Steve Hanna <steve.hanna@sun.com>

2003/07/23 23:04

       
        To:        Satoshi Hada/Japan/IBM@IBMJP
        cc:        xacml@lists.oasis-open.org
        Subject:        Re: [xacml] Problems with XACML and time

       



Satoshi Hada wrote:
> Here is my understanding:
> 1. The first part of your problem makes sense to me.

For those who are trying to follow along, I think that
this was the part where XML Schema says that a time with
no time zone cannot be compared to a time with a time zone.

> 2. I don't think the second part is a problem.
>
> >> However, according to the XML-Schema specification, you have to
> >> normalize the three time values. They are normalized to
> >> 19:00 <= 00:00 <= 03:00. It seems to me that you say that the
> >> result is false because 19:00 <= 00:00 is false.
>
> I don't think this interpretation is right.
> The XML schema specification says that:
>   The order relation on time values is the Order relation on
>   dateTime (section 3.2.7.3) using an arbitrary date.
>
> So I think that we can use an implicit date information for
> time comparison.
>
> [explanation removed]

The text in XML Schema is unclear. You have an interesting
interpretation, which does solve my problem. However, it has
the strange side effect that 09:00(+14:00) is not equal to
09:00(-10:00). Normally, I would expect them to be equal,
especially since XML Schema says "time represents an instant
of time that recurs every day".

Here are the relevant calculations:

> 1. I want to check whether
> 09:00(+14:00) == 09:00(-10:00)
>
> 2. Set an arbitrary date (e.g., 2002-02-16).
> So I need to check whether
> 2002-02-16T09:00(+14:00) == 2002-02-16T09:00(-10:00)
>
> 3. Normalize the time values.
> So I need to check whether
> 2002-02-15T19:00Z == 2002-02-16T19:00Z
>
> 4. The result is false.

Does this seem odd to you? It does to me. I think that
any order relation on time values *must* be consistent
with the definition of this data type ("an instant of
time that recurs every day"). That's fundamental.

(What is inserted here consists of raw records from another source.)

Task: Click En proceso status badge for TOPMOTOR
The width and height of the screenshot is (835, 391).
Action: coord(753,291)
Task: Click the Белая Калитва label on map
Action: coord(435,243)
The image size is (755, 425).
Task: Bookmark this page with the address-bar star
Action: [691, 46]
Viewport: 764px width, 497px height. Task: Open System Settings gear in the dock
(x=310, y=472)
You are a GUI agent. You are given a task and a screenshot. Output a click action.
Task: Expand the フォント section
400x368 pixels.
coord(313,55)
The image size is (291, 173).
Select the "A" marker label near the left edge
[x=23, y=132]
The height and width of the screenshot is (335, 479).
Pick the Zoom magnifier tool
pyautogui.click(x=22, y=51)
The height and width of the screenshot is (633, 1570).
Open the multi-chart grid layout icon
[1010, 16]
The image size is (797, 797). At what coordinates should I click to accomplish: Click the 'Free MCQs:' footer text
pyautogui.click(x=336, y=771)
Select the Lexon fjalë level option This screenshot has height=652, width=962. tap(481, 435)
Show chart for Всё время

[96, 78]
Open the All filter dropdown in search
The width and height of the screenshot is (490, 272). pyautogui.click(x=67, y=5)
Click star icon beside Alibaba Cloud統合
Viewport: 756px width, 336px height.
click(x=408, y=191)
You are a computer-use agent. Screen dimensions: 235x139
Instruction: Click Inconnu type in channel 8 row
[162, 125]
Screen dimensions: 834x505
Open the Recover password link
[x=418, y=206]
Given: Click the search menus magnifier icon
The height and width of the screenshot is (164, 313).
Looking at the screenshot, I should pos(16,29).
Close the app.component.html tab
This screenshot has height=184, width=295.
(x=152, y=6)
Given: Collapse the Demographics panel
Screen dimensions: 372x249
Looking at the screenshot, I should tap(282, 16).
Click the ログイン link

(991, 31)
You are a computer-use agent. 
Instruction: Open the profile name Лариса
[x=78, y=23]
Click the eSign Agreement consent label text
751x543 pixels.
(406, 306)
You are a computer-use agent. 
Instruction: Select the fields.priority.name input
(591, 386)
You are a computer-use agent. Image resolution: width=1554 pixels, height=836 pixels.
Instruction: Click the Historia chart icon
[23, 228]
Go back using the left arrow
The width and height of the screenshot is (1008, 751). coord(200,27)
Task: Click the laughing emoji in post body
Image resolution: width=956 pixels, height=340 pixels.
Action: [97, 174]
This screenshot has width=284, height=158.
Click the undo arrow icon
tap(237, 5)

Therefore, I conclude that when comparing times with a
time zone there can only be 24 hours of distinct values.
In order to have a total ordering over those values, one
of the values must be chosen as the first. My understanding
of the comparison algorithm is that you normalize to GMT
first, then set the arbitrary date, then do the comparison.
This ensures that there are only 24 hours of values. And
it also means that midnight GMT is the earliest possible
time and 23:59:59 GMT is the latest. I'll repeat my
example above with this algorithm for an illustration.

> 1. I want to check whether
> 09:00(+14:00) == 09:00(-10:00)
>
> 3. Normalize the time values.
> So I need to check whether
> 19:00Z == 19:00Z
>
> 2. Set an arbitrary date (e.g., 2002-02-16).
> So I need to check whether
> 2002-02-16T19:00Z == 2002-02-16T19:00Z
>
> 4. The result is true.

Maybe we need to ask someone who is more familiar with
the time type in XML Schema what is the proper interpretation
of the text in the spec. Or maybe you argument above
is convincing to you. Please let me know.